The incident in Dublin shows that at the current moment this assumptions are wrong. As a customer of cloud computing services you still have to have a good understanding of the location and working of the provided services to get a good understanding of the risks that are at stake in terms of resiliency and business continuity. Only then you can make the proper choices in which way cloud computing services can help your organization or business without business continuity surprises. Proper risk management when using cloud computing services deserves better attention.

UPDATE 10 august

Now three days later Amazon, as showed on their dashboard, is still struggling with recovery. In Informationweek there is interesting article about the complexity of fail over design according to this article

It’s still possible that having the ability to fail-over to a second availability zone within the data center would have saved a customer’s system. Availability zones within an Amazon data center typically have different sources of power and telecommunications, allowing one to fail and others to pick up parts of its load. But not everyone has signed up for failover service to a second zone, and Amazon spokesman Drew Herdener declined to say whether secondary zones remained available in Dublin after the primary zone outage.(emphasis made by Infrarati)

UPDATE 11 august

ESB Networks confirms that it suffered a failure in a 110kV transformer in City West, Dublin at 6:16 p.m. local time on Sunday, August 7. The Irish Times revealed some new information about the outage.

The cause of this failure is still being investigated at this time, but our initial assessment of lightning as the cause has now been ruled out,” a statement from ESB Networks said. The ESB also said on Monday, that Amazon was interrupted for “less than a second before an automatic supply restoration kicked in”. Yesterday the ESB confirmed that Amazon was one of about 100 customers affected by the ongoing service interruption. “This initial supply disruption lasted for approximately one hour as ESB Networks worked to restore supply. There was an ongoing partial outage in the area until 11pm. The interruption affected about 100 customers in the Citywest area, including Amazon and a number of other data centers.

A second Amazon data centre in south Dublin experienced a “voltage dip which lasted for less than one second”, the ESB said yesterday.

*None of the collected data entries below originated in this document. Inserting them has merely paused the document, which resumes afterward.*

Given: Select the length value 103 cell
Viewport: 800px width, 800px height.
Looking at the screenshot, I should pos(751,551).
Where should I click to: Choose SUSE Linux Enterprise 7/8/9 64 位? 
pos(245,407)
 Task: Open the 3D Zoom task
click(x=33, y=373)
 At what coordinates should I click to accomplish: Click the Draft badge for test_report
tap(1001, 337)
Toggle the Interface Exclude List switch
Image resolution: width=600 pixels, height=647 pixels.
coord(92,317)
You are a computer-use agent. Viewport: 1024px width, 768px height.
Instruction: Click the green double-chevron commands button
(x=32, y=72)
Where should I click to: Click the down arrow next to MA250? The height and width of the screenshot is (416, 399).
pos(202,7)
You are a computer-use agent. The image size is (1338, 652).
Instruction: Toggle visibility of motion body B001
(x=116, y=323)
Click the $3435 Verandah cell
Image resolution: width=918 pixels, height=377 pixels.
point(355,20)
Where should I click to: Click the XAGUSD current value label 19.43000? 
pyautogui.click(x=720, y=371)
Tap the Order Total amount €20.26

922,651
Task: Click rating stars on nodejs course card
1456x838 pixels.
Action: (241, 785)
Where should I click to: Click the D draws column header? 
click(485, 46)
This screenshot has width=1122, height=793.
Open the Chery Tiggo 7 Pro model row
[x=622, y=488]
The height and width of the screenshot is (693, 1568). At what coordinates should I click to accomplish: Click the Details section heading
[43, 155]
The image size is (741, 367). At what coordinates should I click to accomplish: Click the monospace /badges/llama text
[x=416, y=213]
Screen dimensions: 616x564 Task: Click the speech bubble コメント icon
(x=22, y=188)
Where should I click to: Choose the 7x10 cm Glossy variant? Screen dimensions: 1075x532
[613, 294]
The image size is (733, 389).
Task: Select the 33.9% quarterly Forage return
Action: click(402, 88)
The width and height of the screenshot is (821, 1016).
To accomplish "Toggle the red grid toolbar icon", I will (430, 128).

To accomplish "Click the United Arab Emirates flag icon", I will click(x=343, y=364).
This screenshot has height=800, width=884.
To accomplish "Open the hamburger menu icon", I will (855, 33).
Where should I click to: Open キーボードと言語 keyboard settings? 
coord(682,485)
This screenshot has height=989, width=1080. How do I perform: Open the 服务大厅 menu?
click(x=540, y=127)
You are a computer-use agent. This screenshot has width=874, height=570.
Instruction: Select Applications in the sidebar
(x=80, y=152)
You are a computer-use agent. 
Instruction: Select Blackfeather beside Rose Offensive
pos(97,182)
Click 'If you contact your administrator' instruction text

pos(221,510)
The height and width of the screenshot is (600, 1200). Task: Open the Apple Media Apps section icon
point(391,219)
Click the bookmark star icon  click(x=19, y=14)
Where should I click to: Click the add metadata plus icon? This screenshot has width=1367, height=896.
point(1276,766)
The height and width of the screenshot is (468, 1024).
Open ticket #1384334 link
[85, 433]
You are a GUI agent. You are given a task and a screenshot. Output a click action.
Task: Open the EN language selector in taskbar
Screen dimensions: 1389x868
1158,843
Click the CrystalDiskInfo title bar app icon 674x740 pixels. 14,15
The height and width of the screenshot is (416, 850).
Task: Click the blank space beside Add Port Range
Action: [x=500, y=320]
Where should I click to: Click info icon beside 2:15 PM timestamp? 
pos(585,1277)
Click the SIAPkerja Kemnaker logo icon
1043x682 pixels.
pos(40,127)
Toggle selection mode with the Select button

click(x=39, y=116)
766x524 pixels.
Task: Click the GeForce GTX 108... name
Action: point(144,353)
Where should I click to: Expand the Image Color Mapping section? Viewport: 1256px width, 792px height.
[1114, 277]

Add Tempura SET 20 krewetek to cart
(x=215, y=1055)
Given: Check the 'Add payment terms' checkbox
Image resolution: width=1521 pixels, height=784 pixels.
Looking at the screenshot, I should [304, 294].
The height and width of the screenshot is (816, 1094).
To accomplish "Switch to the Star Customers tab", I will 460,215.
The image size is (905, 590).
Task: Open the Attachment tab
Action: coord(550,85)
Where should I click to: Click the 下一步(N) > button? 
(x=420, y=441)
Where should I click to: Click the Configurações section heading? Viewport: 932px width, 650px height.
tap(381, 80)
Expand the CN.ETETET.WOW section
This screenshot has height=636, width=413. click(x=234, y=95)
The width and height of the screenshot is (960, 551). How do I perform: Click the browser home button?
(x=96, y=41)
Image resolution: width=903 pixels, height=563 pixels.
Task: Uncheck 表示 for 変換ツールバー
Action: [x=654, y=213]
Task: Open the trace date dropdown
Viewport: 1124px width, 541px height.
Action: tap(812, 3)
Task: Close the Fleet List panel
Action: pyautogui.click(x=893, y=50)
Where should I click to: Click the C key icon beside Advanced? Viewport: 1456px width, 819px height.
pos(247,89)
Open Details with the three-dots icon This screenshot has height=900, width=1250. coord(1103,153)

However, this data centre was not directly affected by the power cut. This one-second voltage dip that had been cited added to the confusion about Sunday’s events.

ESB made it clear that in referencing a lightning strike, Amazon was sharing its best information at the time. “Amazon accurately reported the information which had been passed to them from workers at the site,” said Marguerite Sayers, Head of Asset Management at ESB Networks. “Both the explosion and fire were localized to the bushings or insulators of the transformer and did not require the attendance of the emergency services. The extent of associated internal damage to the transformer was serious and resulted in supply interruption to a number of customers, and also impacted Amazon’s systems, as they have reported.

The article confirms the statement that you as a customer have to have a good understanding of the location and working of the provided services to get a good understanding of the risks that are at stake in terms of resiliency and business continuity. Although the question rise to which level you must have this knowledge. It looks like the outage in Dublin is not only about IT design but also about facility engineering. So how far does the responsibility of customer extend and where begins the responsibility of the provider?